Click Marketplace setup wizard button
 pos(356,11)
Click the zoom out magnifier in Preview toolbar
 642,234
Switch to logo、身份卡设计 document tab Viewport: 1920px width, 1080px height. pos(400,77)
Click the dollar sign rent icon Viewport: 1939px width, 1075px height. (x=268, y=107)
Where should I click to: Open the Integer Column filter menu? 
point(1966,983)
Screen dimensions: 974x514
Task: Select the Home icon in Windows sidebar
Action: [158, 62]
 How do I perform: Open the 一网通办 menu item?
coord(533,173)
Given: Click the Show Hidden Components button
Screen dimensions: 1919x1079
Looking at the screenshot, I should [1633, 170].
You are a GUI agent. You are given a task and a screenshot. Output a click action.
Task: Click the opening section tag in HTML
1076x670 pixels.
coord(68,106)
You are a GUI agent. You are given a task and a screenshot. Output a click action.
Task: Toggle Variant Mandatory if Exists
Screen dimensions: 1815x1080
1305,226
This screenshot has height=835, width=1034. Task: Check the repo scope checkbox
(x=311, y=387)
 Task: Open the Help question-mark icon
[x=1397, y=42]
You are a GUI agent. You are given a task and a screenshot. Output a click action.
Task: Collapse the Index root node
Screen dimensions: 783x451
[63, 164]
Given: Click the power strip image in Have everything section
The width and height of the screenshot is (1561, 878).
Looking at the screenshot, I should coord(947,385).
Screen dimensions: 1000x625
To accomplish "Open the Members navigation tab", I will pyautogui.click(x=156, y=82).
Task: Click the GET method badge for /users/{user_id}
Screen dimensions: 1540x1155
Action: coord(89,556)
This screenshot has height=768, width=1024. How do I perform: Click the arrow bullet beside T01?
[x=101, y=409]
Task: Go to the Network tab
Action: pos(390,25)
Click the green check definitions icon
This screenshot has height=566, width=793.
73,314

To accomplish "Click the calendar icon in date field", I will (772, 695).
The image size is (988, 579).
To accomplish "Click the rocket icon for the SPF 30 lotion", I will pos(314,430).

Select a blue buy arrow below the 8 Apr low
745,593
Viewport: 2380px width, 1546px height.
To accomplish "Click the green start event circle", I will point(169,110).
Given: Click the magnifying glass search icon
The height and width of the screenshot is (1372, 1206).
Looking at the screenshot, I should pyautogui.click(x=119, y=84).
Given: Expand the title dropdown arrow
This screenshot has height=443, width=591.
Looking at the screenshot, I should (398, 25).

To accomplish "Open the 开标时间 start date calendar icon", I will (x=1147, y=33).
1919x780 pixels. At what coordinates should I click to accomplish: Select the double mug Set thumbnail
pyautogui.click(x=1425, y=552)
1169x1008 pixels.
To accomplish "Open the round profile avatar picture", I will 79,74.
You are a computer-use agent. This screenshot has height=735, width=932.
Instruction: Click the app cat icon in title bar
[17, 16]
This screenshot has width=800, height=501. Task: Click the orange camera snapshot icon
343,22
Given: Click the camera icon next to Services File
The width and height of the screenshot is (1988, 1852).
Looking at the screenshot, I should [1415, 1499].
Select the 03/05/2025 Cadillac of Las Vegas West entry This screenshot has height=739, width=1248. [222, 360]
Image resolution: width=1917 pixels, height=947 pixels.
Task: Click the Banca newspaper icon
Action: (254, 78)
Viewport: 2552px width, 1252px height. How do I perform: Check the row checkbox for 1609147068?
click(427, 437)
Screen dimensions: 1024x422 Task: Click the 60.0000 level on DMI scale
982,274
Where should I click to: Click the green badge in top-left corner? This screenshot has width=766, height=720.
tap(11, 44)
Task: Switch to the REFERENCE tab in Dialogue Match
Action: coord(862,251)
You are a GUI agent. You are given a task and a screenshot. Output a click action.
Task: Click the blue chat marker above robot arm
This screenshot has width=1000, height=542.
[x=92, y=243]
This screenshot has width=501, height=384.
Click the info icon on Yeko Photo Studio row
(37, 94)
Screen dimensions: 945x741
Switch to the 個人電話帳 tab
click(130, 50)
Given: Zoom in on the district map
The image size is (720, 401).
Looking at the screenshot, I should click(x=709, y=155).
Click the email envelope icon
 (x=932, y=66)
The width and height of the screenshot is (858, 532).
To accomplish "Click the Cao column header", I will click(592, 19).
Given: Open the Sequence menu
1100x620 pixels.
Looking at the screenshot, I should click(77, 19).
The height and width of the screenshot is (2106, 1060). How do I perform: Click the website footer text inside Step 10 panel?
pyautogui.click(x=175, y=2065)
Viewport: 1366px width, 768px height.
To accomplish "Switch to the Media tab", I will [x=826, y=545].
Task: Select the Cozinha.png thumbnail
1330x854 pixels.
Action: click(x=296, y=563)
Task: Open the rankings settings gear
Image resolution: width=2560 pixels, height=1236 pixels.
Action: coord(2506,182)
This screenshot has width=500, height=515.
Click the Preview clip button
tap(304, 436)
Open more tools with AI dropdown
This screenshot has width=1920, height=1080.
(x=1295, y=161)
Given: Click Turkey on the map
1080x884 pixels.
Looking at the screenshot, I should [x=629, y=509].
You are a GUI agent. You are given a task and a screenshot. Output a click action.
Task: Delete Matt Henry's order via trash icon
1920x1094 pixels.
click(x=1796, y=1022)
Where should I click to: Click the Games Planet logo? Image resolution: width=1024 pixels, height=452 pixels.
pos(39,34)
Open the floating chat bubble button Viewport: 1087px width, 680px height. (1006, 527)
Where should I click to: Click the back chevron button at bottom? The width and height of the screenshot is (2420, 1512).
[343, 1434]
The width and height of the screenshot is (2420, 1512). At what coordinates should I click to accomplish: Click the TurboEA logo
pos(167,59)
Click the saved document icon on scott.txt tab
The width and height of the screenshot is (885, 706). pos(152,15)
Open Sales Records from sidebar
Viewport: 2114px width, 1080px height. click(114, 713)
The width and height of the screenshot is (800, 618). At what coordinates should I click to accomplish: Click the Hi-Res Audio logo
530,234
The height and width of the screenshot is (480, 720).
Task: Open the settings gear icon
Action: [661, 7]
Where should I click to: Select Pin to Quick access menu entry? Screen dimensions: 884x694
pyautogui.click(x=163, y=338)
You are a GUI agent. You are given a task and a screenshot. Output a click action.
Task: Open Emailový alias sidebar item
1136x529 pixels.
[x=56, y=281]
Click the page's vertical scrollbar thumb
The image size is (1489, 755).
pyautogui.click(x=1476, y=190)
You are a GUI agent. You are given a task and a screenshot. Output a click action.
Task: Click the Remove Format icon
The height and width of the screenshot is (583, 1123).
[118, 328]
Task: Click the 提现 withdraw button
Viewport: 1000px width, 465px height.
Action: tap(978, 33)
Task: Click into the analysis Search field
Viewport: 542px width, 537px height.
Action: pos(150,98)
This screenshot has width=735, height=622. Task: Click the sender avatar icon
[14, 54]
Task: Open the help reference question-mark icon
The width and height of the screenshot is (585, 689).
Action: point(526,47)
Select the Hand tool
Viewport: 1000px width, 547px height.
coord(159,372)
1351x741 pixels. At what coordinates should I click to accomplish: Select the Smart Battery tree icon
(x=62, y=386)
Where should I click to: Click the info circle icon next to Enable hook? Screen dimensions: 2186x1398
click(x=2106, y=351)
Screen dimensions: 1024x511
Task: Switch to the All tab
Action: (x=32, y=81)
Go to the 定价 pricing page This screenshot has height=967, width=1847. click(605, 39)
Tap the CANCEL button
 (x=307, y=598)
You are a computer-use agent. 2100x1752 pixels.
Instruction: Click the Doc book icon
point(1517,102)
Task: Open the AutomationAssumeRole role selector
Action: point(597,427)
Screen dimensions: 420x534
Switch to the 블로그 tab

Exercise directions: Copy the records starting at the line containing "Select a blue buy arrow below the 8 Apr low" and ending with the line containing "Action: (254, 78)", and change every "Given" to "Prompt" while keeping all other text the same.

Task solution:
Select a blue buy arrow below the 8 Apr low
745,593
Viewport: 2380px width, 1546px height.
To accomplish "Click the green start event circle", I will point(169,110).
Prompt: Click the magnifying glass search icon
The height and width of the screenshot is (1372, 1206).
Looking at the screenshot, I should pyautogui.click(x=119, y=84).
Prompt: Expand the title dropdown arrow
This screenshot has height=443, width=591.
Looking at the screenshot, I should (398, 25).

To accomplish "Open the 开标时间 start date calendar icon", I will (x=1147, y=33).
1919x780 pixels. At what coordinates should I click to accomplish: Select the double mug Set thumbnail
pyautogui.click(x=1425, y=552)
1169x1008 pixels.
To accomplish "Open the round profile avatar picture", I will 79,74.
You are a computer-use agent. This screenshot has height=735, width=932.
Instruction: Click the app cat icon in title bar
[17, 16]
This screenshot has width=800, height=501. Task: Click the orange camera snapshot icon
343,22
Prompt: Click the camera icon next to Services File
The width and height of the screenshot is (1988, 1852).
Looking at the screenshot, I should [1415, 1499].
Select the 03/05/2025 Cadillac of Las Vegas West entry This screenshot has height=739, width=1248. [222, 360]
Image resolution: width=1917 pixels, height=947 pixels.
Task: Click the Banca newspaper icon
Action: (254, 78)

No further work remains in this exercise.